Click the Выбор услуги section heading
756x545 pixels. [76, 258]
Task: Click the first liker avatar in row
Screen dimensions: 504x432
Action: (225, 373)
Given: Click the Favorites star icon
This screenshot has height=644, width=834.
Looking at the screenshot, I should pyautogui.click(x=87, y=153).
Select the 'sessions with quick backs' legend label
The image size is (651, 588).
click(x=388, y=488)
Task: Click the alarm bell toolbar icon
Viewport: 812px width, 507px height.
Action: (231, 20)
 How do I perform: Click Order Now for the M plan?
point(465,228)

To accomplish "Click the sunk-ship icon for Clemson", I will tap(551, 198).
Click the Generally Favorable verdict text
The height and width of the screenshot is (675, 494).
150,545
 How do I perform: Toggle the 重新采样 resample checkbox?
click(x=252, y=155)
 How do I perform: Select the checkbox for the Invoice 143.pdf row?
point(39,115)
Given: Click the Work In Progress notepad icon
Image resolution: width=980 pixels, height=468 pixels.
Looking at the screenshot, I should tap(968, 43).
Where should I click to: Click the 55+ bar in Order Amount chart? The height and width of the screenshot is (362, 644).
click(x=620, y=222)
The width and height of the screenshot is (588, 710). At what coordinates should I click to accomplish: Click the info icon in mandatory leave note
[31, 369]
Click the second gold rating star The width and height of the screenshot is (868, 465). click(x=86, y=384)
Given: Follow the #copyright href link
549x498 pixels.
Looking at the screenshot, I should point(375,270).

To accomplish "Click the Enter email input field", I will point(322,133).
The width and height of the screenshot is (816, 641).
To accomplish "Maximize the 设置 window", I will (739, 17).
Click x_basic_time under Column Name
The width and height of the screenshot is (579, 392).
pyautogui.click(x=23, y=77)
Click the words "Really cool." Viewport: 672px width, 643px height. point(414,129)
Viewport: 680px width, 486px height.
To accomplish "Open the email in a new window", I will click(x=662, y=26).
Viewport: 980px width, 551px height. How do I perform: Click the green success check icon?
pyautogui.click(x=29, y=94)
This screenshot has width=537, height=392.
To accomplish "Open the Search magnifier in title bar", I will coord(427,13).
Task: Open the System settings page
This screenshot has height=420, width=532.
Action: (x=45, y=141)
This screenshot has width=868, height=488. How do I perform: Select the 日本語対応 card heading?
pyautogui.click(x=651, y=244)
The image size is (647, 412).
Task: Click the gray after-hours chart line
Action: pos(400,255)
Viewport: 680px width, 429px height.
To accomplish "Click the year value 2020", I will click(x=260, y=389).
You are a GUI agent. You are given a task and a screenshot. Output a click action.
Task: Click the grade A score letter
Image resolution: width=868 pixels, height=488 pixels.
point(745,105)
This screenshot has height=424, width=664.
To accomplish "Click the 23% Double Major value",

* [Task] Rewrite all of the rows above as a numbered list, leaving out any blank lines.

* [Result of the task]
1. Click the Выбор услуги section heading
2. 756x545 pixels. [76, 258]
3. Task: Click the first liker avatar in row
4. Screen dimensions: 504x432
5. Action: (225, 373)
6. Given: Click the Favorites star icon
7. This screenshot has height=644, width=834.
8. Looking at the screenshot, I should pyautogui.click(x=87, y=153).
9. Select the 'sessions with quick backs' legend label
10. The image size is (651, 588).
11. click(x=388, y=488)
12. Task: Click the alarm bell toolbar icon
13. Viewport: 812px width, 507px height.
14. Action: (231, 20)
15.  How do I perform: Click Order Now for the M plan?
16. point(465,228)
17. To accomplish "Click the sunk-ship icon for Clemson", I will tap(551, 198).
18. Click the Generally Favorable verdict text
19. The height and width of the screenshot is (675, 494).
20. 150,545
21.  How do I perform: Toggle the 重新采样 resample checkbox?
22. click(x=252, y=155)
23.  How do I perform: Select the checkbox for the Invoice 143.pdf row?
24. point(39,115)
25. Given: Click the Work In Progress notepad icon
26. Image resolution: width=980 pixels, height=468 pixels.
27. Looking at the screenshot, I should tap(968, 43).
28. Where should I click to: Click the 55+ bar in Order Amount chart? The height and width of the screenshot is (362, 644).
29. click(x=620, y=222)
30. The width and height of the screenshot is (588, 710). At what coordinates should I click to accomplish: Click the info icon in mandatory leave note
31. [31, 369]
32. Click the second gold rating star The width and height of the screenshot is (868, 465). click(x=86, y=384)
33. Given: Follow the #copyright href link
34. 549x498 pixels.
35. Looking at the screenshot, I should point(375,270).
36. To accomplish "Click the Enter email input field", I will point(322,133).
37. The width and height of the screenshot is (816, 641).
38. To accomplish "Maximize the 设置 window", I will (739, 17).
39. Click x_basic_time under Column Name
40. The width and height of the screenshot is (579, 392).
41. pyautogui.click(x=23, y=77)
42. Click the words "Really cool." Viewport: 672px width, 643px height. point(414,129)
43. Viewport: 680px width, 486px height.
44. To accomplish "Open the email in a new window", I will click(x=662, y=26).
45. Viewport: 980px width, 551px height. How do I perform: Click the green success check icon?
46. pyautogui.click(x=29, y=94)
47. This screenshot has width=537, height=392.
48. To accomplish "Open the Search magnifier in title bar", I will coord(427,13).
49. Task: Open the System settings page
50. This screenshot has height=420, width=532.
51. Action: (x=45, y=141)
52. This screenshot has width=868, height=488. How do I perform: Select the 日本語対応 card heading?
53. pyautogui.click(x=651, y=244)
54. The image size is (647, 412).
55. Task: Click the gray after-hours chart line
56. Action: pos(400,255)
57. Viewport: 680px width, 429px height.
58. To accomplish "Click the year value 2020", I will click(x=260, y=389).
59. You are a GUI agent. You are given a task and a screenshot. Output a click action.
60. Task: Click the grade A score letter
61. Image resolution: width=868 pixels, height=488 pixels.
62. point(745,105)
63. This screenshot has height=424, width=664.
64. To accomplish "Click the 23% Double Major value",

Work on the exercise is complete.